- [Brief] Look through the data below and count each line where the word "filter" appears. Reply with the count alone.

- [Data extract]
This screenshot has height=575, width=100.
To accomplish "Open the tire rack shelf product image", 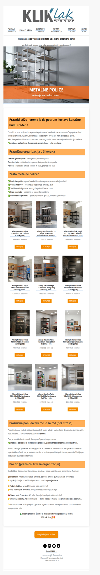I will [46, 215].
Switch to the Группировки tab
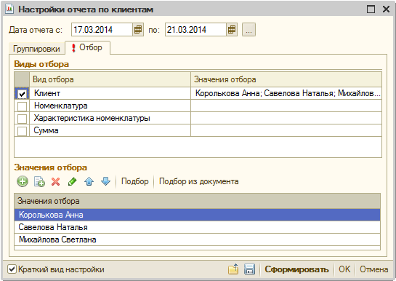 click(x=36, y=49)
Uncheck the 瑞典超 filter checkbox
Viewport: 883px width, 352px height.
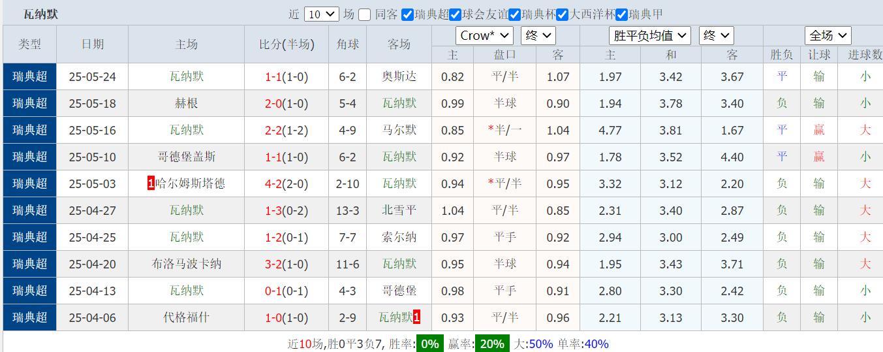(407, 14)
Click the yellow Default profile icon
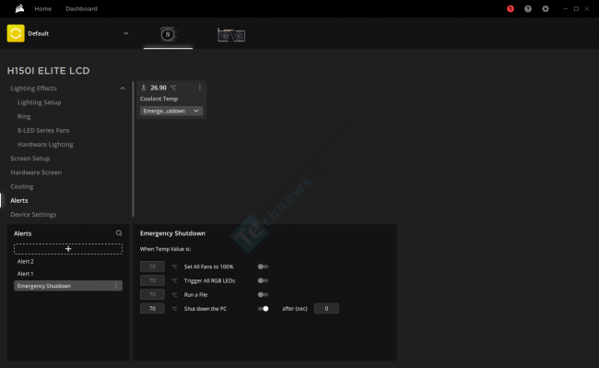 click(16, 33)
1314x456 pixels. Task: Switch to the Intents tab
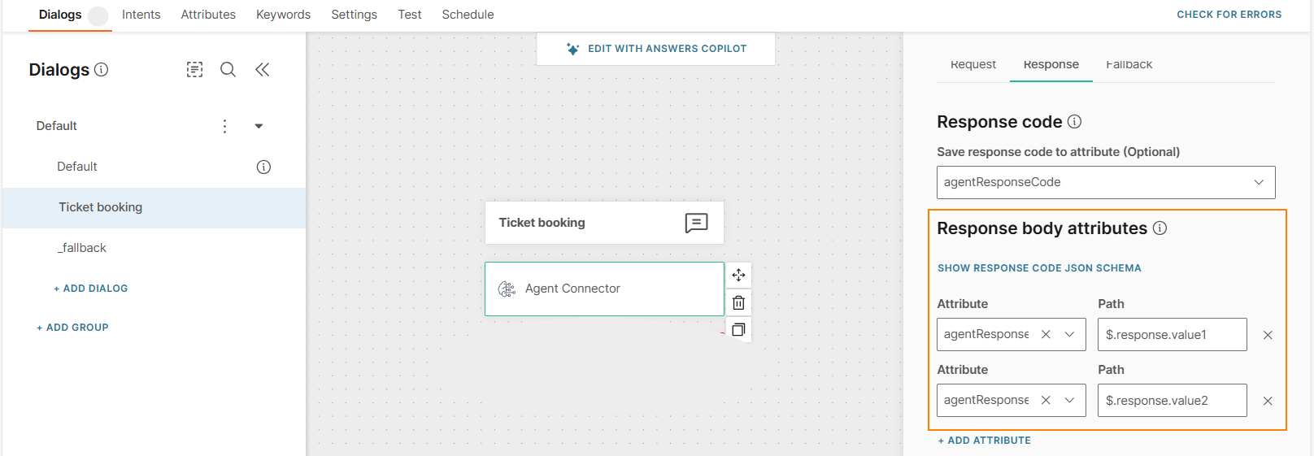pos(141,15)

...

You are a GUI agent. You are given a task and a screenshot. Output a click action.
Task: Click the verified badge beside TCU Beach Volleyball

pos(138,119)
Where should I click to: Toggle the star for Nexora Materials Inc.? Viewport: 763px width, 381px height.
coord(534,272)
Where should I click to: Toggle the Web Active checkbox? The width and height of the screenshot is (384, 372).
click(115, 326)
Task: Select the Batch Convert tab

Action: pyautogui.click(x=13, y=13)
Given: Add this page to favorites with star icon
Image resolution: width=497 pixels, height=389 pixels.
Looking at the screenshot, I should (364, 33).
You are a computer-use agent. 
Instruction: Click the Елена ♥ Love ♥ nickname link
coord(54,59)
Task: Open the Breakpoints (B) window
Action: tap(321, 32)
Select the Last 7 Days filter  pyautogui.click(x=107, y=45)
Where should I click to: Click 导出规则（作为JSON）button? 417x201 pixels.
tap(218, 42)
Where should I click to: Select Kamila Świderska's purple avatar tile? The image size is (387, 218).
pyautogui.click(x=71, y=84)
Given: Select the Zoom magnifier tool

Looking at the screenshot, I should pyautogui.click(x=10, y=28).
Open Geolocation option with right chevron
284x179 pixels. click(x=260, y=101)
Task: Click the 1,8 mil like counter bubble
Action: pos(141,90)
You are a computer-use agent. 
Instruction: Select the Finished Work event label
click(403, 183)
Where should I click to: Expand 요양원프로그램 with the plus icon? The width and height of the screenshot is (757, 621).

- [Response box] 2